第1回Reinhart / インドネシア 「めざすはインドネシアのアリババ!」

<プロフィール>
1991年インドネシアの首都ジャカルタで自動車部品販売会社を経営する両親(非華僑)の5人兄弟の末っ子として生まれる。シアトルのワシントン大学でIndustrial Engineeringの学位を取得、卒業後ホイール製造会社での生産管理エンジニアを経て、Amazon.comシアトル本社に入社。システムアナリストとして1年間Amazonの北米配送ネットワークの分析・最適化プロジェクトに従事。同社退職後、2014年9月清華大学(Tsinghua-MIT Global MBA)に入学し、2016年3月から中国国営の某投資ファンドのインターンシップ生として、インドネシア市場分析を担当予定。同年夏、MBA修了後はインドネシアに戻りEコマース関連の起業を目指す。

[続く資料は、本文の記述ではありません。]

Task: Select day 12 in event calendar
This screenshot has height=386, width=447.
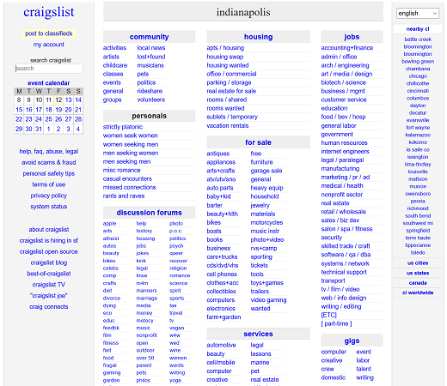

周藤(以下、(周)):出身はインドネシアだけど、大学はアメリカに行ったんだよね?

Reinhart(以下、(R)):5人兄弟の末っ子としてインドネシアの首都ジャカルタで生まれた。両親はデンソー等の海外メーカーから輸入した自動車部品をインドネシアで販売する店を経営している。4人の兄はみんなオーストラリアの大学に留学をしていたんだけど、自分は教育水準のより高いアメリカにどうしても行きたかった。ハリウッド映画やアメリカンフットボールとかのアメリカ文化への憧れも強かったしね。当時は米ドルに比べて豪ドルが高くて、コスト的なメリットもあったのでなんとか親を説得できて、シアトルのワシントン大学へ入学することができた。将来は親のビジネスを手伝いたいという気持ちから、Industrial Engineering(以下、IE)を専攻した。


(周): IEってどんなことを勉強するの?

(R):MBA1年目に必修授業だったオペレーションマネジメントと同じかな。科学的・数学的なアプローチで工場を如何に効率的にマネジメントするかという内容。在庫管理、品質管理、生産の待ち行列の最適化、他には有名なトヨタの生産方式とかかな。


(周): 大学卒業してからAmazonに?

(R): 両親が自動車業界でビジネスをしていることもあって、在学中には某自動車会社のインターン生として、大学で学んだIEを活かした仕事をすることができた。卒業後はシアトルのホイール製造会社に生産管理のエンジニアとして就職したんだけど、仕事のペースが思っていたより遅くて、もっと多く学んで、もっと早く成長したいと思っていた。そんな時に、運良くAmazonのシアトル本社からオファーを貰ったので転職をしたんだ。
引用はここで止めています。